→ **Assigned task**
Starting at the top of the entries below, set down every line exactly, please, until you reach the line with "Click the calendar icon next to date", which is included too.

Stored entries
++++++

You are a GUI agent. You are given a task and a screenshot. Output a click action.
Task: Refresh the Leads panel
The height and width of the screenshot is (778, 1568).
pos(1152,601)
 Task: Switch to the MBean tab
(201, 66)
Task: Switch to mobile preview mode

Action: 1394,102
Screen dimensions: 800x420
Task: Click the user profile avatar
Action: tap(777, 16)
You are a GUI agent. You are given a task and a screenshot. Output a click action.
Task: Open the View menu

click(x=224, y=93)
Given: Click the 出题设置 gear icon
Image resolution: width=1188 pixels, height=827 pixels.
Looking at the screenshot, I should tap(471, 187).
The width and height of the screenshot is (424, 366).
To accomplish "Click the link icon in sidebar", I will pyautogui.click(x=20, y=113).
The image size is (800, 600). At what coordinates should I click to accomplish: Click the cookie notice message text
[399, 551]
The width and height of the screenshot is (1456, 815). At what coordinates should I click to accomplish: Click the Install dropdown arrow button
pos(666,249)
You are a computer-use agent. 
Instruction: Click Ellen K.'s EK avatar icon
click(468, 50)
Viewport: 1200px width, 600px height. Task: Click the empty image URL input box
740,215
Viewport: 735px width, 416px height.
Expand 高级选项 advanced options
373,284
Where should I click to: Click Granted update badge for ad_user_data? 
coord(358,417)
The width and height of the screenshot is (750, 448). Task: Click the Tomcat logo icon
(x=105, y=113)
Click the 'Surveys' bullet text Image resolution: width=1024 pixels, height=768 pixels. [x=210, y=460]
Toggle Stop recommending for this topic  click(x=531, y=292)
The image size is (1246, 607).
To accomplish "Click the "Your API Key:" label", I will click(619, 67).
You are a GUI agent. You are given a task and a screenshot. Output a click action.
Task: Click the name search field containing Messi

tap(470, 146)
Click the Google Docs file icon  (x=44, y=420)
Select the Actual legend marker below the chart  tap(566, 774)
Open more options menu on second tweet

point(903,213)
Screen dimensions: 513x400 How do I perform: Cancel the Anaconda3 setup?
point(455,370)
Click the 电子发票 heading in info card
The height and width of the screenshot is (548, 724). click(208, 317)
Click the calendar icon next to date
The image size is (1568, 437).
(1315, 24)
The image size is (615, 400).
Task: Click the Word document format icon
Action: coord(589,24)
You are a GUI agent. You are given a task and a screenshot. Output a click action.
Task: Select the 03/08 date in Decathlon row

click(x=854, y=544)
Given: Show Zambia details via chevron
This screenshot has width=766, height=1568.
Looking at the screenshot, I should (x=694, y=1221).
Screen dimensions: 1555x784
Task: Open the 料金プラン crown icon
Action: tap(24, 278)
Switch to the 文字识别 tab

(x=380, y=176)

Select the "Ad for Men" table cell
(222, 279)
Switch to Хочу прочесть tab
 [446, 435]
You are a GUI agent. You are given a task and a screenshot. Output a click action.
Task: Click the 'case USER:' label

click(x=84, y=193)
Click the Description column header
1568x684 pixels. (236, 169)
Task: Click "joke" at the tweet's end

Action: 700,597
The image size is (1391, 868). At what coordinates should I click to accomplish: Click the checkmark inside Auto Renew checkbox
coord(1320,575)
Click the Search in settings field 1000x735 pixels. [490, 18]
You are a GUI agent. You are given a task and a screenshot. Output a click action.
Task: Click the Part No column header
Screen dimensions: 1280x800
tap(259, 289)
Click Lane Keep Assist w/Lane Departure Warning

++++++

→ **Answer space**
You are a GUI agent. You are given a task and a screenshot. Output a click action.
Task: Refresh the Leads panel
The height and width of the screenshot is (778, 1568).
pos(1152,601)
 Task: Switch to the MBean tab
(201, 66)
Task: Switch to mobile preview mode

Action: 1394,102
Screen dimensions: 800x420
Task: Click the user profile avatar
Action: tap(777, 16)
You are a GUI agent. You are given a task and a screenshot. Output a click action.
Task: Open the View menu

click(x=224, y=93)
Given: Click the 出题设置 gear icon
Image resolution: width=1188 pixels, height=827 pixels.
Looking at the screenshot, I should tap(471, 187).
The width and height of the screenshot is (424, 366).
To accomplish "Click the link icon in sidebar", I will pyautogui.click(x=20, y=113).
The image size is (800, 600). At what coordinates should I click to accomplish: Click the cookie notice message text
[399, 551]
The width and height of the screenshot is (1456, 815). At what coordinates should I click to accomplish: Click the Install dropdown arrow button
pos(666,249)
You are a computer-use agent. 
Instruction: Click Ellen K.'s EK avatar icon
click(468, 50)
Viewport: 1200px width, 600px height. Task: Click the empty image URL input box
740,215
Viewport: 735px width, 416px height.
Expand 高级选项 advanced options
373,284
Where should I click to: Click Granted update badge for ad_user_data? 
coord(358,417)
The width and height of the screenshot is (750, 448). Task: Click the Tomcat logo icon
(x=105, y=113)
Click the 'Surveys' bullet text Image resolution: width=1024 pixels, height=768 pixels. [x=210, y=460]
Toggle Stop recommending for this topic  click(x=531, y=292)
The image size is (1246, 607).
To accomplish "Click the "Your API Key:" label", I will click(619, 67).
You are a GUI agent. You are given a task and a screenshot. Output a click action.
Task: Click the name search field containing Messi

tap(470, 146)
Click the Google Docs file icon  (x=44, y=420)
Select the Actual legend marker below the chart  tap(566, 774)
Open more options menu on second tweet

point(903,213)
Screen dimensions: 513x400 How do I perform: Cancel the Anaconda3 setup?
point(455,370)
Click the 电子发票 heading in info card
The height and width of the screenshot is (548, 724). click(208, 317)
Click the calendar icon next to date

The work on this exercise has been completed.